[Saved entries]
※ ※ ※
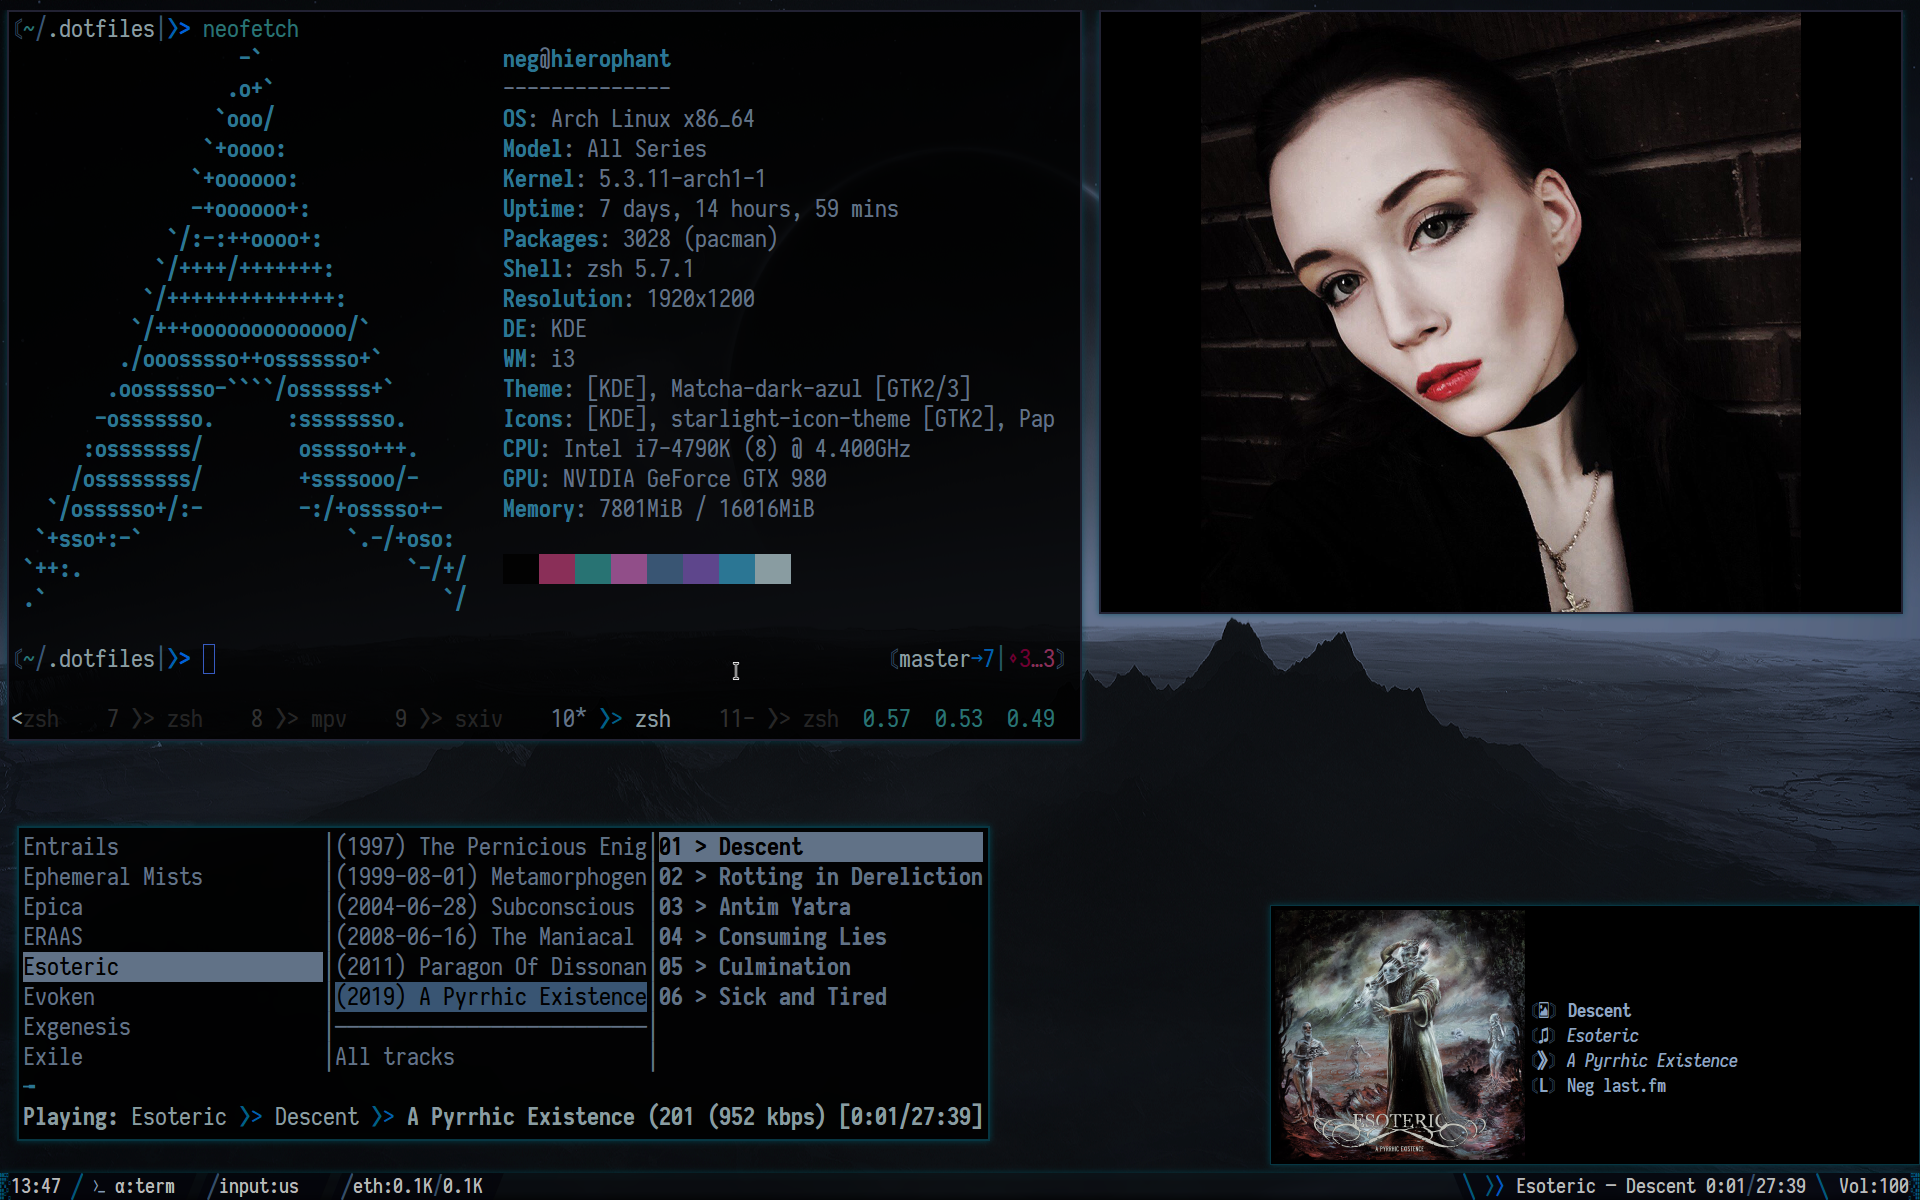1920x1200 pixels.
Task: Switch to tmux window 9 sxiv
Action: [449, 719]
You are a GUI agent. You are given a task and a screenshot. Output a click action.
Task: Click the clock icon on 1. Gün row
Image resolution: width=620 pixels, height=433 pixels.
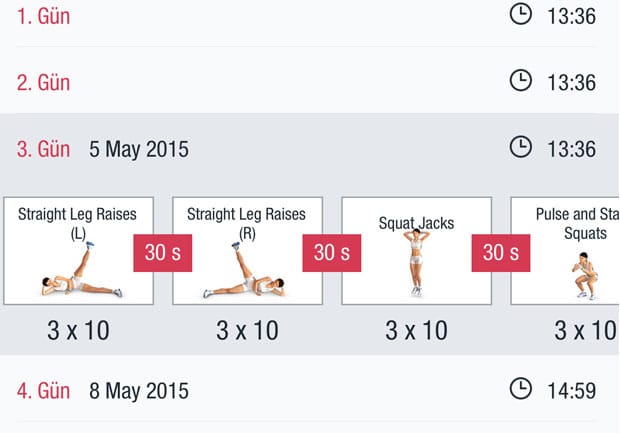point(520,14)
※ ※ ※
#### Written exercise:
Update the data above by replacing "screenshot" with "screen capture", keeping everything else unchanged. Leave the pictures out of your answer.

#### Reply:
1920x1200 pixels.
Task: Switch to tmux window 9 sxiv
Action: [449, 719]
You are a GUI agent. You are given a task and a screen capture. Output a click action.
Task: Click the clock icon on 1. Gün row
Image resolution: width=620 pixels, height=433 pixels.
point(520,14)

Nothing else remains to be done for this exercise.